Vaccini vanno lenti, varianti vanno veloci, voglia di aprire va ancora contromano

Vaccini vanno lenti e forse molto più velocemente non potrebbero andare, anche al netto di incertezze, previsioni errate e un po’ di confusione organizzativa. Il passo della vaccinazione di massa in Italia è tale che nei prossimi mesi decine di migliaia di vite saranno salvate ma la fine, o almeno la resa, per via di vaccini del coronavirus non è per quest’anno e neanche per il prossimo.

Vaccini lenti: immunità di comunità (gregge) oltre l’orizzonte visibile

Perché (calcola l’immunologa Antonella Viola) se sommi quel che manca in termini di efficacia ad AstraZeneca (38% dei vaccinati), aggiungi tutti gli under 16 anni, aggiungi ancora chi non vorrà vaccinarsi, il risultato finale, ammesso e non concesso ci sia stato vaccino per tutti entro il 2021, è che il 70 per cento della popolazione non sarà a fine anno vaccinata a tutti gli effetti. Questo vuol dire che coronavirus e Covid ci saranno ancora. Contrastati, in ritirata. Ma ci saranno ancora. Con una incognita.

Vaccini lenti: la pressione selettiva

L’incognita è: che fare il virus man mano che sarà circondato da organismi umani vaccinati contro di lui? Una delle possibilità è che sotto questa pressione sviluppi una selezione, selezione nel suo mutare. E cioè che il naturale e costante mutare del virus acceleri a cercare appunto la mutazione che dà al virus sopravvivenza anche in una popolazione vaccinata.

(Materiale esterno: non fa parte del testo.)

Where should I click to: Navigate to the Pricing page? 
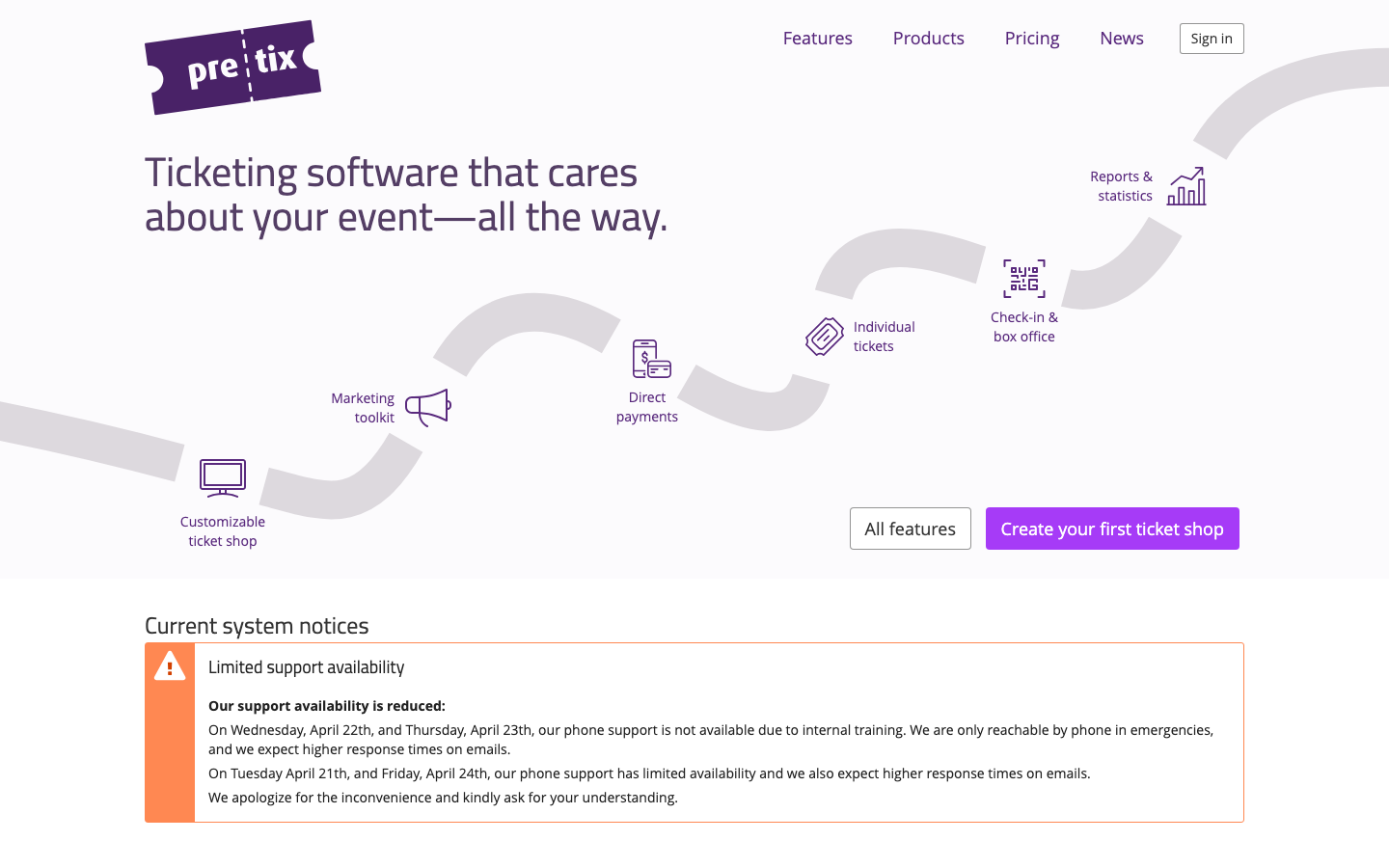click(1032, 38)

Può accadere nella forma felice di un reciproco adeguarsi del virus e dell’organismo umano. Insomma coronavirus circondato da umani vaccinati si fa malattia meno molesta e meno letale, diventa il famoso super raffreddore fra cinque. dieci anni. Può accadere invece che la pressione selettiva porti a mutazione più aggressiva verso l’organismo umano nel resistere al vaccino. Di certo l’effetto della pressione selettiva su coronavirus è una variante al momento ignota.

Varianti Covid, il passo veloce del virus

Variante inglese, scozzese, brasiliana, sudafricana...molti nomi per una costante: in varie parti del mondo si riscontrano mutazioni del virus che hanno come prima evidenza una maggiore capacità di infettare, e questo in un virus che ha già l’alta contagiosità tra le sue caratteristiche originali. L’Europa è punteggiata di focolai o peggio di varianti. Accade anche in Italia, in misura difficile da quantificare perché le varianti le cerchiamo relativamente poco e da poco tempo. Fatto sta che ci sono zone, per ora piccole, del paese dove il contagio si è esteso con velocità quasi fulminea.

Miozzo: ristoranti aperti la sera se…

Agostino Miozzo, cioè il Cts, ha descritto la difficoltà della situazione sociale e sanitaria. Il ritmo attuale del contagio (ancora ieri in risalita) richiederebbe un lockdown totale di un paio di mesi. Ma questo lockdown non è socialmente possibile. Eppure la configurazione del necessario necessariamente impossibile si ripropone ad ogni passo. Dice Miozzo: ristoranti aperti la sera, perché no? A condizione che le piazze siano vigilate e sgombrate da assembramenti da uomini in divisa, fosse anche l’esercito.

Si può davvero impedire che fuori e dentro bar, ristoranti e locali la gente si scambi il virus (anche ammesso e non sempre concesso che dentro i locali gestori e clienti rispettino le misure anti contagio)? La risposta è no. O almeno finora la risposta è stata no, è materialmente impossibile. Quindi, al di là dei proclami e delle buone volontà, la voglia di riaprire qui e adesso, al massimo domani, piscine, palestre, cene, piste di sci e ogni altro che soffre chiusure è una voglia che va contromano.

Prima del primo lockdown Rt pari a 3, cioè raddoppio dei contagi ogni 6,6 giorni. Dopo lockdown Rt 0,6. Ferragosto di estate aperta, Rt a 1,5. Settembre Rt a 1,8. Chiusure d’autunno-inverno, Rt sotto l’uno. Riaperture dopo le festività natalizie, Rt in risalita. Non si sfugge a questa altalena. Chiudere ha un prezzo, aprire ha un prezzo. Cambia, diversa è la moneta in cui lo si paga.